Discovering Woody Guthrie

By Terri Hendrix

(LSM Aug/Sept 2010/vol. 3 – Issue 5)

“I lived in a place called Okfuskee
And I had a little girl in a holler tree
I said, ‘Little girl, it’s plain to see
Ain’t nobody that can sing like me
Ain’t nobody that can sing like me.’”
— “Way Over Yonder in the Minor Key” (Lyrics by Woody Guthrie)

Several years ago, I was invited to participate in a production, hosted by Jimmy Lafave, called “Ribbon of Highway, Endless Skyway,” which featured the music and writing of Woody Guthrie. A handful of other artists were involved, and it was an honor to have been asked to join them. I was to do both “Car Car” and “Pastures of Plenty,” and I quickly set about learning not only my two assigned songs, but also studying up to better familiarize myself with Woody Guthrie in general.

I knew I had some serious catching up to do. Although I had long since determined I was a “folk singer,” I had always brushed off Woody Guthrie’s music. As sacrilegious as this is to admit, I’d find my eyeballs glued to the ceiling when any song of his other than “This Land Is Your Land” would come up on my Smithsonian Folkways recordings. I just didn’t get it.

“She said, ‘It’s hard for me to see
How one little boy got so ugly.’
Yes my little girly that might be
But there ain’t nobody that can sing like me
Way over yonder in the minor key
There ain’t nobody that can sing like me.”

I picked through my music library, listened to his songs, and still, much to my dismay, couldn’t get what the hype was about. I felt guilty just thinking this, as though I’d committed a folk crime, so I kept it to myself. But deep down, I knew I was missing something that I needed to grasp, not only for the sake of the Woody tribute I’d committed myself to playing, but for my own art as well. Many of my peers claimed their writing improved after sinking their teeth into his catalogue.

My saving grace came by way of the purchase of a CD called Folkways: The Original Vision, with songs by Woody Guthrie and Lead Belly. I’ll never forget the day I popped the CD in my car stereo and drove around San Marcos running errands. The song “Car Car” came on, and I about lost it. I’d heard this song before, but this time, it really hit home. Here was this folk icon, doing what voice instructors these days call “lip flutters,” by way of a kids tune. I’m pretty sure when Woody wrote this song for his grandkids, he was unaware that making engine sounds with your lips was a vital part of warming up your voice before a show.

━━━

THINGS TO DO
a) Extract, word for word, the stretch of the Woody Guthrie article from "By Terri Hendrix" through "by Woody Guthrie)".
b) Continue the Woody Guthrie article, starting after its last sentence.
The material that comes after the Woody Guthrie article is not needed.

INFORMATION
━━━

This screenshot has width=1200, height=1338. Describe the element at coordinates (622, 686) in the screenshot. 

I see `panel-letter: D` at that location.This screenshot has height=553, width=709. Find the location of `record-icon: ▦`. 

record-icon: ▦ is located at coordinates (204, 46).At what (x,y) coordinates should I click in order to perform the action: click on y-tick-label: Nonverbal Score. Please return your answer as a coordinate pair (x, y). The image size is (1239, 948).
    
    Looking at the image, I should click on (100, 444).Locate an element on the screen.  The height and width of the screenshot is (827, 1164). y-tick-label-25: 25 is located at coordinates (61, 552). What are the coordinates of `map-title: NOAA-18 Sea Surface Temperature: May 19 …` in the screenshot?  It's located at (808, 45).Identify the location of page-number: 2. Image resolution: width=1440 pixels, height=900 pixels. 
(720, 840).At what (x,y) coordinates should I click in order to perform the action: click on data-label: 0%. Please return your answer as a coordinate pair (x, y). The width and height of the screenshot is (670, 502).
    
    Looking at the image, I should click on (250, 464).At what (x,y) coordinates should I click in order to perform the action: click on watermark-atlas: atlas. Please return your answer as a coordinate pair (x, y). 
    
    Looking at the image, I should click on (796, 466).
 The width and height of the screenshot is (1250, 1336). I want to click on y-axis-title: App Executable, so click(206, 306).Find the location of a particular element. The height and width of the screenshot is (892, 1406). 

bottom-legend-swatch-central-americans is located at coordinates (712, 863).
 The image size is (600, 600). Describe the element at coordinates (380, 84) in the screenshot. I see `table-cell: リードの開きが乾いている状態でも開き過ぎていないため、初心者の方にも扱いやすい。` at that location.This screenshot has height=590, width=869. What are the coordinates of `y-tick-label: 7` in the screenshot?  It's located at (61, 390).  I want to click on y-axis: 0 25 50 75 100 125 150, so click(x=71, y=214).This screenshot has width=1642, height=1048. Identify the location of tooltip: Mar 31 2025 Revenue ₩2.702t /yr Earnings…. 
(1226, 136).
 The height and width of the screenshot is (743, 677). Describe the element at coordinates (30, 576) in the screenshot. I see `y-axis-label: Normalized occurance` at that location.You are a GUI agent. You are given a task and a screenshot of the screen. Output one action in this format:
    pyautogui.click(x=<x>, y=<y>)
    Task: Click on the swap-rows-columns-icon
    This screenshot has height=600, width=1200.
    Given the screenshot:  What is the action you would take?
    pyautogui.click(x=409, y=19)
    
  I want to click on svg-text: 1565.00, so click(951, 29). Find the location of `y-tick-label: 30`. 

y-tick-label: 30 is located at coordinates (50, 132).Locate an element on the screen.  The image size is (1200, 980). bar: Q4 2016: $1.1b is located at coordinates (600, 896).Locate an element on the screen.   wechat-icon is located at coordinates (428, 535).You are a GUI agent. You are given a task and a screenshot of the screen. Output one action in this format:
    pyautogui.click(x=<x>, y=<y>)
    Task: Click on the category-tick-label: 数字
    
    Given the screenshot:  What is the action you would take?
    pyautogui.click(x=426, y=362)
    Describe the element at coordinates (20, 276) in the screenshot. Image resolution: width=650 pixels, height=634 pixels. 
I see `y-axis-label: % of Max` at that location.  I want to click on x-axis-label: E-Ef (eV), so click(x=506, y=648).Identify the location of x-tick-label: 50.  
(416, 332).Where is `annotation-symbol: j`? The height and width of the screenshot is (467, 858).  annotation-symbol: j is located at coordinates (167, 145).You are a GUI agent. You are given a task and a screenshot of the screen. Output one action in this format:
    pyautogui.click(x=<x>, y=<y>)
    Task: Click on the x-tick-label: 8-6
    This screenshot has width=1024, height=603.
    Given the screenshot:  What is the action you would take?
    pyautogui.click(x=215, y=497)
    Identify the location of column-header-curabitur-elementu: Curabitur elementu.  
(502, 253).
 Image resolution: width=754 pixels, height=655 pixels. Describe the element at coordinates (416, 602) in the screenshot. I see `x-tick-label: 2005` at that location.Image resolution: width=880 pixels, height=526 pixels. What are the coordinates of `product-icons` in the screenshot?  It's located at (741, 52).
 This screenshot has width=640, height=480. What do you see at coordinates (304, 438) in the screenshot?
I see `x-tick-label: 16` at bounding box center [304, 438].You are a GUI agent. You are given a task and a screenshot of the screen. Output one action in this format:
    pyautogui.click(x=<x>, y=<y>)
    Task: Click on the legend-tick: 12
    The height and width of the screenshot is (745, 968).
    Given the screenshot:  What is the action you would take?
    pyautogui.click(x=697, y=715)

━━━

EXPECTED RESULTS
a)
By Terri Hendrix

(LSM Aug/Sept 2010/vol. 3 – Issue 5)

“I lived in a place called Okfuskee
And I had a little girl in a holler tree
I said, ‘Little girl, it’s plain to see
Ain’t nobody that can sing like me
Ain’t nobody that can sing like me.’”
— “Way Over Yonder in the Minor Key” (Lyrics by Woody Guthrie)

b)
Wrapping up my to-do list, I sat in my car with the CD playing and my AC on high, reluctant to return home because the air conditioning unit in my house had quit again. The blast of cool air felt good on my skin. I opened up the CD and took the liner notes out of the jewel case just as Will Geer kicked into a spoken word piece Woody had written about songwriting:

I hate a song that makes you think that you’re not any good. I hate a song that makes you think that you’re just born to lose, bound to lose, no good to nobody, no good for nothin’, ’cause you’re either too old or too young or too fat or too slim or too ugly or too this or too that …” By the time Geer got to the part where Woody writes, “I am out to fight those kinds of songs to my very last breath of air and my last drop of blood,” I was pumping my fist in the air and yelling “Yeah!” The words touched my soul because I felt the same way he did about songwriting — but had been unable to put my own feelings to words. He nailed my convictions and did so with huevos. There was no mealy mouthed, lily-livered, yellow-bellied flip-flopping in the muse of Woody Guthrie, and I found that immensely gratifying.

When I finally returned home, I spun every recording with his name on it in my music library. It didn’t take me long to discover why he’d been labeled a socialist by some and a “Dust Bowl Troubadour” by others: because Woody spoke the truth and backed it up with music and essays about his experiences during the Great Depression. With the slogan “This Machine Kills Fascists” displayed like a neon sign on his guitar, he’d come to challenge government and corporate greed while championing civil rights. That night, after listening to his music and researching all I could about Woody Guthrie online, I practiced my two songs with a child-like excitement I’d not had in years when diving into new material.

“We walked down by the Buckeye Creek
To see the frog eat the goggle-eye bee
To hear the west wind whistle to the east
Oh my little girly will you let me see
Way over yonder where the wind blows free
Nobody can see in our holler tree
And there ain’t nobody that can sing like me
Way over yonder in the minor key …”

The more I listened, watched, read and marinated in all things Woody Guthrie, the more I realized he was anything but a saint. But it didn’t alter my opinion of him one bit. I was booked for another presentation of the “Ribbon of Highway” show, then another, and each time I heard the resounding voice of songwriter Bob Childers (who sadly passed away in 2008) recite excerpts of Guthrie’s essays, I became a little more emotionally attached to Woody Guthrie. One only had to study his work to comprehend he was a deep soul — and dark too. It’s rumored he wrote the song “Way Over Yonder in the Minor Key” about his mother, who suffered and died in a mental institution from Huntington’s disease — a disorder in which certain nerve cells in the brain waste away, or degenerate.

“Her mama cut a switch from a cherry tree
And laid it on the she and me
It stung lots worse than a hive of bees
But there ain’t nobody that can sing like me
Ain’t nobody that can sing like me.”

Huntington’s disease can be passed down through families, and on Oct. 3, 1967, Woodrow Wilson Guthrie would die from complications of the same sickness that claimed his mother.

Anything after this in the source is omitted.